PEZ: Roman Kreuziger was very good in 2013 – he won the Amstel and rode a good Tour for Contador, what do you think he can do in 2014?
It’ll be difficult to improve upon those achievements next year – even though he rode a great Tour this year in service of Contador. I expect him to shine more in 2015; he is able to finish in the top three in a Grand Tour for sure. But next year in my opinion is too soon; it would be enough for him to make some progress and show consistency.
Roman Kreuziger on way to the victory at Amstel this year. Martin thinks 2015 will be even better for his fellow Czech.
PEZ: Has there been much interest in the Czech Republic about the McQuaid/Cookson leadership battle?
No, I didn’t register anything special; Czech cycling national politics begin and end within the Czech Cycling Federation. Unfortunately Cookson can change anything in the UCI headquarters because they’ve created their own ‘world of cycling’ which isn’t transparent, is corrupted and has devastating effects for us, the riders.
PEZ: And what about the drugs stories which never seem to end; with Rasmussen the latest?

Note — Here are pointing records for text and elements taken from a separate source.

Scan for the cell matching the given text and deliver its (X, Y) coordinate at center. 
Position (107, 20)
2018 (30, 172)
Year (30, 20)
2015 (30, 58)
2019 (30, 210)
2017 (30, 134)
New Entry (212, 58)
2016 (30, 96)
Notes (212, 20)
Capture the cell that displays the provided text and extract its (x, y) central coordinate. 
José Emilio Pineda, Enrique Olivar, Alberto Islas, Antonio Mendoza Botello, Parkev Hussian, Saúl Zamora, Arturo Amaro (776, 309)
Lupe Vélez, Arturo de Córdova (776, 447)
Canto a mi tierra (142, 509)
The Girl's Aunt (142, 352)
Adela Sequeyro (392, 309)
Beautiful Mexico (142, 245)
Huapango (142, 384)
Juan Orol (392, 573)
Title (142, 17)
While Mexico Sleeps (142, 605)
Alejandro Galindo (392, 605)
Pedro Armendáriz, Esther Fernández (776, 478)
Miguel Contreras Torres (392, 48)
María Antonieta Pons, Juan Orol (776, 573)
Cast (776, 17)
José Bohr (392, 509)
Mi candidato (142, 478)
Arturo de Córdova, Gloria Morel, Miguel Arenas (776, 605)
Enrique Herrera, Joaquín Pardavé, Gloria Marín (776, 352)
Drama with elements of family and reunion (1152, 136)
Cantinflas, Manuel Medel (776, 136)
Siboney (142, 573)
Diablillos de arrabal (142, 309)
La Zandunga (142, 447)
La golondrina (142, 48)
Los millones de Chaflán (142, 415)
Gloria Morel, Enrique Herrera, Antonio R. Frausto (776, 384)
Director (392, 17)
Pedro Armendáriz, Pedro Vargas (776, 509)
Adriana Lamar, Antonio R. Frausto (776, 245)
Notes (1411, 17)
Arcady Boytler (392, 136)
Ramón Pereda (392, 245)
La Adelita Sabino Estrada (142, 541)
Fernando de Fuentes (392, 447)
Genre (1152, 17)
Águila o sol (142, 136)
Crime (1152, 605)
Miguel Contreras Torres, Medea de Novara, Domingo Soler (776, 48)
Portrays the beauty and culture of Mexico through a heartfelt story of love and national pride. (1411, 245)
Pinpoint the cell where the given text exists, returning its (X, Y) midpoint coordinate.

I see people getting apathetic about it all. Fortunately there are many successful Czech riders who interest people more than frustrated ex-pro’s testimonies. And generally, there are not many Czech scandal-oriented cycling journalists. There are many people trying to help cycling and these things devastate the sport for no gain at all.
PEZ: What would you like to be your first race back?
Well, I’ll be ready for the Coppi e Bartali stage race in Italy in March, that’s for sure. Before that, we’re negotiating about a ride in the Tour of Taiwan and if everything goes well, I would love to participate at the Berlin six day.
PEZ: What are your goals for 2014?
Next year’s Czech Elite Road Championship is in my home town of Prague. It would be an honour to wear the Czech national champion’s colours. The course should be hard, which suits me and I will get support from the team if I am strong enough. But my first goal is the Tour of Brittany which is my favourite race.